Lower cost can reduce one of the strongest barriers to therapy availability. Higher throughput can make production more compatible with the expected demand for therapy batches.
Reduced exposure to manual intervention can support greater consistency and lower contamination risk. More controlled workflows can contribute to reducing the pressure on time-to-vein, one of the most critical constraints for patients waiting for treatment.
In this context, efficiency is not a separate business advantage. It becomes part of patient safety.
Toward decentralized and scalable production
Centralized megafactories have supported the first phase of industrial growth for cell therapies, but they also create distance between the patient and the production line. As demand increases, the next phase points toward more flexible, modular and decentralized models, including point-of-care manufacturing scenarios where production can move closer to hospitals and patients.
This transition cannot happen by reducing control. It can only happen if control is built into the manufacturing architecture.
Modularity, automation, sterilization, decontamination and GMP-compliant system manufacturing become part of the same industrial question: how to make advanced therapies producible in a way that is scalable, reproducible and compatible with pharmaceutical responsibility.
Making advanced therapies manufacturable
ATMPs and CAR-T therapies do not need another promise. They need a manufacturing model capable of carrying their biological complexity without reproducing the fragility of manual production.
The scientific path has been opened. The industrial path must now be governed.

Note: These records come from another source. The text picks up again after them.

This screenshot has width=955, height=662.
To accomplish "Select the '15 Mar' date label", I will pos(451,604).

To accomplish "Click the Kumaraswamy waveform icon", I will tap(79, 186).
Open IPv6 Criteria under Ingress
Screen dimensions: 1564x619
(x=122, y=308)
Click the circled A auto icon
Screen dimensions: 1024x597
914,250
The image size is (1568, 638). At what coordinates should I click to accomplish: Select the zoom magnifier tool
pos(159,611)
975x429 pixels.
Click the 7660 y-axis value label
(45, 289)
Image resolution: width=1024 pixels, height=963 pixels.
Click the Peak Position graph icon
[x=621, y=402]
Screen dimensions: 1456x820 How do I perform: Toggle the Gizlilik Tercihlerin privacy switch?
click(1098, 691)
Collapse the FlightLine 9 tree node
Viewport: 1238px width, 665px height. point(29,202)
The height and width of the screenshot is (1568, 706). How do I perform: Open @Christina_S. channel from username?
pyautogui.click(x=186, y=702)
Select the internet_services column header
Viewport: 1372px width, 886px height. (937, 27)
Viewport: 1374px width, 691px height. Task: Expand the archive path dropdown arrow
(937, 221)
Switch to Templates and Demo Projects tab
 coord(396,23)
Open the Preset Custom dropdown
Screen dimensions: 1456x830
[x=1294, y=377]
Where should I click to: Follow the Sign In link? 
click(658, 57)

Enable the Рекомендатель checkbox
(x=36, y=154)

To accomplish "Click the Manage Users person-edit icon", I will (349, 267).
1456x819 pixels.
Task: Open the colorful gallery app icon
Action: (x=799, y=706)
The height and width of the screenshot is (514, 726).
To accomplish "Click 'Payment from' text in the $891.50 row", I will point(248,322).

This is where Fedegari’s role becomes strategic: integrating advanced robotic technologies within an aseptic architecture, closing the contamination-risk loop through automated sterilization and decontamination, and supporting the GMP-compliant manufacturing of the systems themselves.
Because in advanced therapies, the future does not depend only on what can be discovered. It depends on what can be produced, protected and delivered with confidence.
When manufacturing becomes ready, breakthrough can move closer to the patient.